TurboQuant on Windows — AMD RX 9070 XT (RDNA 4) Setup Guide

First-time setup log for building llama.cpp with TurboQuant KV cache compression on Windows 11 with an AMD RX 9070 XT (gfx1201, RDNA 4).

Status: WIP. RDNA 4 HIP support is bleeding-edge.

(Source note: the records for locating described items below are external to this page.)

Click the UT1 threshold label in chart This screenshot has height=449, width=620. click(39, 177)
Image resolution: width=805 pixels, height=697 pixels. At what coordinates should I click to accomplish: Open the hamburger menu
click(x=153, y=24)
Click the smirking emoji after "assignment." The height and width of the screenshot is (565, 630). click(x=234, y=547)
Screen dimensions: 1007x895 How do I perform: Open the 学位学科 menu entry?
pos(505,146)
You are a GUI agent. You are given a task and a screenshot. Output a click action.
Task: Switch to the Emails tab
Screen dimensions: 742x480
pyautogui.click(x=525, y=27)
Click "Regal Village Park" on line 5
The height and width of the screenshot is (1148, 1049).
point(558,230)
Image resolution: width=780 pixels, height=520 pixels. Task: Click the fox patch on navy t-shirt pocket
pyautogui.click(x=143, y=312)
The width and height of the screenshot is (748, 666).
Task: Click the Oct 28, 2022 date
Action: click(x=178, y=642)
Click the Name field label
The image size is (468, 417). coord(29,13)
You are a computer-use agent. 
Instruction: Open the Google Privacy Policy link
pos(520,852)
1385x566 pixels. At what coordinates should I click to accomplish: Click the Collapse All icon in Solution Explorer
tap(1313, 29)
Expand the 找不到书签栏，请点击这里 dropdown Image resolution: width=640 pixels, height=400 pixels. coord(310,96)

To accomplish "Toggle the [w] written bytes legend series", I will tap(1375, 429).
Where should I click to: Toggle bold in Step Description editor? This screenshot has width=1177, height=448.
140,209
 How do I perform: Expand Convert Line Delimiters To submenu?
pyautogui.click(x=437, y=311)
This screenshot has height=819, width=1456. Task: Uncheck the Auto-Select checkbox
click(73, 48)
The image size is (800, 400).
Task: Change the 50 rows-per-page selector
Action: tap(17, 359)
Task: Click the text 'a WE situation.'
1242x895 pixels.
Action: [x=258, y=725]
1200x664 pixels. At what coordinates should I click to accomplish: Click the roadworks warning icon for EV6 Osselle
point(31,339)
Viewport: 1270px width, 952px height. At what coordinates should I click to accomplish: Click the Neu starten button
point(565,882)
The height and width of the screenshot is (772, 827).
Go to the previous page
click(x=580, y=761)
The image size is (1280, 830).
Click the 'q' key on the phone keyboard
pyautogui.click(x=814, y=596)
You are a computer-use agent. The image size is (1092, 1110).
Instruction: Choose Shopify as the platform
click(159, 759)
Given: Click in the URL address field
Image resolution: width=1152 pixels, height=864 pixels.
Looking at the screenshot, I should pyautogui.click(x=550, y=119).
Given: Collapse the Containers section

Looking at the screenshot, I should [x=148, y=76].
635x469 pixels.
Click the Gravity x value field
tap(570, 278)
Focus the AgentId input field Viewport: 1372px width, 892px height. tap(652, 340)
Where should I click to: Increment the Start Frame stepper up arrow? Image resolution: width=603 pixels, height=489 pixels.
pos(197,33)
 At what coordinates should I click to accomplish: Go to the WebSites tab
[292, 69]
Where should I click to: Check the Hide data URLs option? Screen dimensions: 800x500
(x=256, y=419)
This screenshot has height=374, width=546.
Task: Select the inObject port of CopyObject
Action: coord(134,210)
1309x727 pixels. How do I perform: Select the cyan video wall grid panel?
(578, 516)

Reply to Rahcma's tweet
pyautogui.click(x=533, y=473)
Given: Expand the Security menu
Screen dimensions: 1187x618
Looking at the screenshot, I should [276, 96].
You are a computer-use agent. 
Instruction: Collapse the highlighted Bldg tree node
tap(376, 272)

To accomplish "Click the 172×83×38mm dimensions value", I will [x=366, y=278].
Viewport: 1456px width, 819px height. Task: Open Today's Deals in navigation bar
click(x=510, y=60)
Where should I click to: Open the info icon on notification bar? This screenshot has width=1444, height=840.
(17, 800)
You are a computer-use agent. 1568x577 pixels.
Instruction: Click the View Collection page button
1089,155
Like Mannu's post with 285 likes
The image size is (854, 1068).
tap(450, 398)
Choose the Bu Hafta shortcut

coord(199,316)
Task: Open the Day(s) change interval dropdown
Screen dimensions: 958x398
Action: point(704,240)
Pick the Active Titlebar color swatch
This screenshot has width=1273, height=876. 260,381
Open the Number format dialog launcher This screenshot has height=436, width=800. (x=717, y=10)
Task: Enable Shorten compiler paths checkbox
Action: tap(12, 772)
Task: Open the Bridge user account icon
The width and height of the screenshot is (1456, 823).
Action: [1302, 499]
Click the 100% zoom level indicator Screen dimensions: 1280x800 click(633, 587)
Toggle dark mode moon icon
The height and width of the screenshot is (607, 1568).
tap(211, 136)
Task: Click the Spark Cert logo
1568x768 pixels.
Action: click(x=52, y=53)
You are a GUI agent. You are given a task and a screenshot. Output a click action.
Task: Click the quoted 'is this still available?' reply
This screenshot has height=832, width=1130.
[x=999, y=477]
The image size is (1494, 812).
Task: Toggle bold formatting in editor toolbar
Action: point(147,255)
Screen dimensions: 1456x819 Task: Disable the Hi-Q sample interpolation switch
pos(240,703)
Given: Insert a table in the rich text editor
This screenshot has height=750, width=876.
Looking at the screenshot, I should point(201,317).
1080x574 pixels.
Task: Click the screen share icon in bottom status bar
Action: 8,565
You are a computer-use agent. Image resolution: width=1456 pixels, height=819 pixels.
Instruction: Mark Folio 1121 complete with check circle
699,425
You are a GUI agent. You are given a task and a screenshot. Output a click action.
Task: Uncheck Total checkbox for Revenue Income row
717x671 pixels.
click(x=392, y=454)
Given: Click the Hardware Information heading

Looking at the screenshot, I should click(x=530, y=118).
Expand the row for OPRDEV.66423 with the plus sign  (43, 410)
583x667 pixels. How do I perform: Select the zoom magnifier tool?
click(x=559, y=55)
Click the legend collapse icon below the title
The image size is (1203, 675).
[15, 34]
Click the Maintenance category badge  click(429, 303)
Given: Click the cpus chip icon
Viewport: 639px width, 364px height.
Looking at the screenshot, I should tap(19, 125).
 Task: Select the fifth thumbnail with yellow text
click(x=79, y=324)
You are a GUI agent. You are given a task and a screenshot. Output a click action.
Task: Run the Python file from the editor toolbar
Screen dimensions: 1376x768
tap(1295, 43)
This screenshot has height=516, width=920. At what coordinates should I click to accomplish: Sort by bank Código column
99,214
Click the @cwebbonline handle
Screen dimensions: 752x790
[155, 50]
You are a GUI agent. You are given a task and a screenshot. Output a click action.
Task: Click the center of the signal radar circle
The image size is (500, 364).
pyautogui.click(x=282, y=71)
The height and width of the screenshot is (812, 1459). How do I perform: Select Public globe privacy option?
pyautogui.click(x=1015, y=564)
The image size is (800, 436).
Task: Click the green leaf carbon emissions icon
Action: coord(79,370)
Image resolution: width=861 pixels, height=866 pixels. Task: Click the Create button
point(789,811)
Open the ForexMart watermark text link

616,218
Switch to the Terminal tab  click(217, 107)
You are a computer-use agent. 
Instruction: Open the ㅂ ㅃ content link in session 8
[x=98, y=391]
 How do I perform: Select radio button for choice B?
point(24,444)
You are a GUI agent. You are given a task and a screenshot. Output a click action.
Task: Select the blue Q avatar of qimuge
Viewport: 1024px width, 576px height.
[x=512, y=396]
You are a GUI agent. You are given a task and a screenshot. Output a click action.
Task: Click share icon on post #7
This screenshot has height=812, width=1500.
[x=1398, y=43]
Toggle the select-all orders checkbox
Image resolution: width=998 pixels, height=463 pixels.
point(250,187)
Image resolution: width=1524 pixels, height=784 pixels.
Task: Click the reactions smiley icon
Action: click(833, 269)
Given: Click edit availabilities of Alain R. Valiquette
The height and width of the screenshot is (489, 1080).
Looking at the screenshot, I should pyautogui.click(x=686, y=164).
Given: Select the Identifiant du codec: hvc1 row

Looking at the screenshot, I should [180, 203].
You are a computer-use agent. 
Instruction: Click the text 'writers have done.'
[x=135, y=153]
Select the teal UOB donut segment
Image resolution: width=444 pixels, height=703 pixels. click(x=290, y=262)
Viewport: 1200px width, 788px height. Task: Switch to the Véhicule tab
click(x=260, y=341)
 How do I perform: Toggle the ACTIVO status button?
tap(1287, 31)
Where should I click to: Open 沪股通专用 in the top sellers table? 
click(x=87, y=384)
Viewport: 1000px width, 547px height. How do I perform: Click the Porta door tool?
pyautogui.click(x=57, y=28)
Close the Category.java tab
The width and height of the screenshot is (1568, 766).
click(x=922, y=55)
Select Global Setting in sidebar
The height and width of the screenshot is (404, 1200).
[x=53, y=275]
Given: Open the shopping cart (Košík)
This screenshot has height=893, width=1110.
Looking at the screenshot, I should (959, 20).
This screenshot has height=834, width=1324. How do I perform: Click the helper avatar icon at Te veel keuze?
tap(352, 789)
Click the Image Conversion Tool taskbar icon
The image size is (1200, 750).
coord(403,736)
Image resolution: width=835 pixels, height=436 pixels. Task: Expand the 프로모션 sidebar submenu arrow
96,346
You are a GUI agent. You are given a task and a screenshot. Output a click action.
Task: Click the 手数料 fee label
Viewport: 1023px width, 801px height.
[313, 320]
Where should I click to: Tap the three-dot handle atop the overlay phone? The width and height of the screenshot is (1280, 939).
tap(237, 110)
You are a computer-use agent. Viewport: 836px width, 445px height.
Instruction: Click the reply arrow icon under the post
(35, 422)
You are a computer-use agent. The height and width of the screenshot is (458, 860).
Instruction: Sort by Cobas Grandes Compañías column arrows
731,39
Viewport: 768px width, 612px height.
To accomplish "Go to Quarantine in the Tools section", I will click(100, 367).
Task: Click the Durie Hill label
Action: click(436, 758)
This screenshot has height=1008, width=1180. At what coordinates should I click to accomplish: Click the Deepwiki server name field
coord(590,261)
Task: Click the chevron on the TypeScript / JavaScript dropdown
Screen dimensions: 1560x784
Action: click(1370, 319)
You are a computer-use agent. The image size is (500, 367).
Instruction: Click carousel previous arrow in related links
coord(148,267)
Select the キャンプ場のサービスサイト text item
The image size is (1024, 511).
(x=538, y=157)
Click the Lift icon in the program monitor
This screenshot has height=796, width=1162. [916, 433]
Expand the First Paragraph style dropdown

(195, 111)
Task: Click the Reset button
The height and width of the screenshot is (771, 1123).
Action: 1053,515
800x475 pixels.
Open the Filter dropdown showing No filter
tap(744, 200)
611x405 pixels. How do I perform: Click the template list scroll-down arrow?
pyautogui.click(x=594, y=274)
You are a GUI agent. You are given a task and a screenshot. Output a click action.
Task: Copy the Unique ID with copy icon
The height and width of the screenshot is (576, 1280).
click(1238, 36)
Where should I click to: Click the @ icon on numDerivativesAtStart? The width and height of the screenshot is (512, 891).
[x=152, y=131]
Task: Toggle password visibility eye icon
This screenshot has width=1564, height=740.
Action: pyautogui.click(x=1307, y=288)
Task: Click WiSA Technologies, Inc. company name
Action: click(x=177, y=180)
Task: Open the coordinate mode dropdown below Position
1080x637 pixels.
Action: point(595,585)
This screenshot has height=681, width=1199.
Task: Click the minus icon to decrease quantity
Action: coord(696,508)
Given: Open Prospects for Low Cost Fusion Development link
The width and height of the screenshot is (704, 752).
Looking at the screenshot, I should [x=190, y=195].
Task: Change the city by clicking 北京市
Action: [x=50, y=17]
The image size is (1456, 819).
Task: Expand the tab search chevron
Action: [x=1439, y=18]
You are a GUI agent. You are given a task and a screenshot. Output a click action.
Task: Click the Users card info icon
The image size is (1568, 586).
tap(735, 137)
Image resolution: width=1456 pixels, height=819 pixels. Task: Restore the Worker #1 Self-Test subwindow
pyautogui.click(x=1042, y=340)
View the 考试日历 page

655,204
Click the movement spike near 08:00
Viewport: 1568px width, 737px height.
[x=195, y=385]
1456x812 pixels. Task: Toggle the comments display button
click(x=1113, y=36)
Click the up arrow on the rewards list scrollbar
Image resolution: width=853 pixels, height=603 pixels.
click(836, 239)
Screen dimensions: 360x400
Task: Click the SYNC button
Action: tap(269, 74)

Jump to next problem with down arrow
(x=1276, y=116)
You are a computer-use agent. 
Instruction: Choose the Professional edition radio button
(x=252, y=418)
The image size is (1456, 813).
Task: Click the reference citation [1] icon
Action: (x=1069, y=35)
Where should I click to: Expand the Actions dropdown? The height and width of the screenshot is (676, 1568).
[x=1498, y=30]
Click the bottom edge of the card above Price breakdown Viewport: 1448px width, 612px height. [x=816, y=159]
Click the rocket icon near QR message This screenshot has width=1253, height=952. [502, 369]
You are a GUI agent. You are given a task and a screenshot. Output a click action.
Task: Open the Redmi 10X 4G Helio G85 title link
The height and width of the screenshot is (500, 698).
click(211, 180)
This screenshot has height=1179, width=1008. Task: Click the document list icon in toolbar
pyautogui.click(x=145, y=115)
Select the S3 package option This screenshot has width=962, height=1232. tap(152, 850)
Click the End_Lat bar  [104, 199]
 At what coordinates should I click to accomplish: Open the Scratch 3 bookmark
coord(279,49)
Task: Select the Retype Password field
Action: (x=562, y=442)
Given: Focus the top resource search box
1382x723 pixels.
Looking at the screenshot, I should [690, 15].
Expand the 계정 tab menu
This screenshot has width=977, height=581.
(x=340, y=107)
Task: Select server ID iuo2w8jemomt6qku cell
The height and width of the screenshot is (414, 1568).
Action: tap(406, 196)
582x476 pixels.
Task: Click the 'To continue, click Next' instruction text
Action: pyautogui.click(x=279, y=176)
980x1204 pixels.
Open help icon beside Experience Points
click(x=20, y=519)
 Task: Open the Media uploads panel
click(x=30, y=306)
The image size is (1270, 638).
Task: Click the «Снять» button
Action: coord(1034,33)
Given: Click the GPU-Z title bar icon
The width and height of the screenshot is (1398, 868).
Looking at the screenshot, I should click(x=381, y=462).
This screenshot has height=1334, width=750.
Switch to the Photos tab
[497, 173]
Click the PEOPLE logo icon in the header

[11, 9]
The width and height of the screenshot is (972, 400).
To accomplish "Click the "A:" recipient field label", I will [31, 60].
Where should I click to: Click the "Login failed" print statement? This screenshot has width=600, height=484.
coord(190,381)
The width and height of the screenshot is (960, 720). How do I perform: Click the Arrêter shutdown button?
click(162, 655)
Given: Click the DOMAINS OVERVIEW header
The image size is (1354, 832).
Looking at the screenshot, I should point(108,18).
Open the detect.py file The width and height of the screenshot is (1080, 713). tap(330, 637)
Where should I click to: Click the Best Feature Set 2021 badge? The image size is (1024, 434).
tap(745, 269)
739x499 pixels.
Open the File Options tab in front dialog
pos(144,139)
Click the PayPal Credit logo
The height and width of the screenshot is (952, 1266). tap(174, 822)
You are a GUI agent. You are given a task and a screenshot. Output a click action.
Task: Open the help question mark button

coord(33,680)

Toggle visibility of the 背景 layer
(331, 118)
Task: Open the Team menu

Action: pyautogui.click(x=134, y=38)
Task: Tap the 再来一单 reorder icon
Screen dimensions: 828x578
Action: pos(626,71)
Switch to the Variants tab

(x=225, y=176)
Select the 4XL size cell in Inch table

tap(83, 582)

Expect rough edges.


Prerequisites

Tool Version Install Method Notes
Git 2.x Pre-installed C:\Program Files\Git
Python 3.10 Windows Store For turboquant_plus Python prototype
VS 2022 Build Tools v143 winget install Microsoft.VisualStudio.2022.BuildTools REQUIRED — VS 2019 won't work (see Gotcha #1)
CMake 4.3.1 winget install Kitware.CMake Installs to C:\Program Files\CMake\bin
Ninja latest pip install ninja or winget install Ninja-build.Ninja pip version is more reliable for PATH
HIP SDK for Windows 7.1 Manual download from AMD ~1.6GB, installs to C:\Program Files\AMD\ROCm\7.1

Step-by-Step Build

1. Install prerequisites

# CMake
winget install Kitware.CMake

# Ninja (via pip — more reliable than winget for PATH)
pip install ninja

# VS 2022 Build Tools (MUST be 2022, not 2019)
winget install Microsoft.VisualStudio.2022.BuildTools --override "--quiet --wait --norestart --add Microsoft.VisualStudio.Workload.VCTools --add Microsoft.VisualStudio.Component.VC.Tools.x86.x64 --add Microsoft.VisualStudio.Component.Windows11SDK.22621"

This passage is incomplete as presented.